What this task involves -> Restate the items between the line containing "Where should I click to: Click" and the line containing "Click the yellow", inclusive, substituting "symbol" for every occurrence of "icon" and leaving everything else unchanged.

Source data ->

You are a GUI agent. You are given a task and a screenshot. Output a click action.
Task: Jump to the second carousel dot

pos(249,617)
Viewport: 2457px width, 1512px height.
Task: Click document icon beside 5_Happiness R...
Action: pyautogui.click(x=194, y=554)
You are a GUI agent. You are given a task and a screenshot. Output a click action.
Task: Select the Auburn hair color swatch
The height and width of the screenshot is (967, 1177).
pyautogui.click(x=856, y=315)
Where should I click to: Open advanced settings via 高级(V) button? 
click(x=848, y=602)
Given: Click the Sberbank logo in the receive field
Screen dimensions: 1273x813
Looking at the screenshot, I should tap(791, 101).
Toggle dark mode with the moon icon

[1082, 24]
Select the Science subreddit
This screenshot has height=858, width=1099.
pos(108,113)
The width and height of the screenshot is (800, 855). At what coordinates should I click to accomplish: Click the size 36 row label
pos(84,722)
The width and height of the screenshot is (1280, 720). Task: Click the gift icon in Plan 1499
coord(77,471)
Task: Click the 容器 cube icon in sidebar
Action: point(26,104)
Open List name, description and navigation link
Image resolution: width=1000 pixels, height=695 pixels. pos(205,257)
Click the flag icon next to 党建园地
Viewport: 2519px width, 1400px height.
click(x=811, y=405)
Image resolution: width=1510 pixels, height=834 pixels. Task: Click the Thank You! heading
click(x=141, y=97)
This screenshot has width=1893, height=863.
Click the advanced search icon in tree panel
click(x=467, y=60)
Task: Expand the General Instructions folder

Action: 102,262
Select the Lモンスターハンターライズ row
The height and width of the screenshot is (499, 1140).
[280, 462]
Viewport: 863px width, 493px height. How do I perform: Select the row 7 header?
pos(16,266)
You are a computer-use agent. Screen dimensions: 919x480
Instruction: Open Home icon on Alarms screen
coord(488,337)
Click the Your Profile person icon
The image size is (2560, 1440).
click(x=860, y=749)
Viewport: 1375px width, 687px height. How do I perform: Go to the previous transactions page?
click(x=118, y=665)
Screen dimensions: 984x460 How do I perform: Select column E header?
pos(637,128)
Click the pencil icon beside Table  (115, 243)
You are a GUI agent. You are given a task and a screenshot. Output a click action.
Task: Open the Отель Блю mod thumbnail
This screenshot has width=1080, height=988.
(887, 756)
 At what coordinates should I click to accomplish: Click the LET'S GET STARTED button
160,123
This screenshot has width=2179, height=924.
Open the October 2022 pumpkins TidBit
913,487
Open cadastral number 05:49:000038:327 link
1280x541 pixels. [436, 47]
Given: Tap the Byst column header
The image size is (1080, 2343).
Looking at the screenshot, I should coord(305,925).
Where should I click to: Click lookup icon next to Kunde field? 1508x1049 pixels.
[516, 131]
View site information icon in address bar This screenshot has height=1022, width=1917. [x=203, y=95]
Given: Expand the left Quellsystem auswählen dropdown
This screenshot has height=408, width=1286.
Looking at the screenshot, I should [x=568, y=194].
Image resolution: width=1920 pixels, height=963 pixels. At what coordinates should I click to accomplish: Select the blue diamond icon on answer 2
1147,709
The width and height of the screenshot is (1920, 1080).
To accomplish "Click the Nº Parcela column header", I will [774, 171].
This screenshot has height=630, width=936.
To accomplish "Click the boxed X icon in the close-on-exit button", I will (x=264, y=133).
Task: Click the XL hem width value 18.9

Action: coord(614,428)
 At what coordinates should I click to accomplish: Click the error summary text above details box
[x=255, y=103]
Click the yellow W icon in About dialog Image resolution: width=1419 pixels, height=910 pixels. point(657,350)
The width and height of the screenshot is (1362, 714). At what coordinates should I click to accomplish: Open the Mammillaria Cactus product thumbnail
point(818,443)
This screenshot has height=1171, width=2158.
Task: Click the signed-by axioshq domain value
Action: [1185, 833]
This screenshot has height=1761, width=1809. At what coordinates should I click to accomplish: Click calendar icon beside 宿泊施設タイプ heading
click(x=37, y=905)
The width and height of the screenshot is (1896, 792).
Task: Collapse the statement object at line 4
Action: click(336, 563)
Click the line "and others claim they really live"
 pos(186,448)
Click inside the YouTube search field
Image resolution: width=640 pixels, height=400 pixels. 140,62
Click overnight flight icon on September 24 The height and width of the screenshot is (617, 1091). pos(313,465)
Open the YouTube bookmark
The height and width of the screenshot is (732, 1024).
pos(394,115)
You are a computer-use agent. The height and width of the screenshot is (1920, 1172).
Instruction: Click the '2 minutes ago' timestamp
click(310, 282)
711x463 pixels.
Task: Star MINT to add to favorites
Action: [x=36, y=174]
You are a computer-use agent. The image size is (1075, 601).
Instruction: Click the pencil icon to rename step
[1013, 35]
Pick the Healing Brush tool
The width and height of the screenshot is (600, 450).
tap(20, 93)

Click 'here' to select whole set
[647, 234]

Result for this task ->
Where should I click to: Click lookup symbol next to Kunde field? 1508x1049 pixels.
[516, 131]
View site information symbol in address bar This screenshot has height=1022, width=1917. [x=203, y=95]
Given: Expand the left Quellsystem auswählen dropdown
This screenshot has height=408, width=1286.
Looking at the screenshot, I should [x=568, y=194].
Image resolution: width=1920 pixels, height=963 pixels. At what coordinates should I click to accomplish: Select the blue diamond symbol on answer 2
1147,709
The width and height of the screenshot is (1920, 1080).
To accomplish "Click the Nº Parcela column header", I will [774, 171].
This screenshot has height=630, width=936.
To accomplish "Click the boxed X symbol in the close-on-exit button", I will (x=264, y=133).
Task: Click the XL hem width value 18.9

Action: coord(614,428)
 At what coordinates should I click to accomplish: Click the error summary text above details box
[x=255, y=103]
Click the yellow W symbol in About dialog Image resolution: width=1419 pixels, height=910 pixels. point(657,350)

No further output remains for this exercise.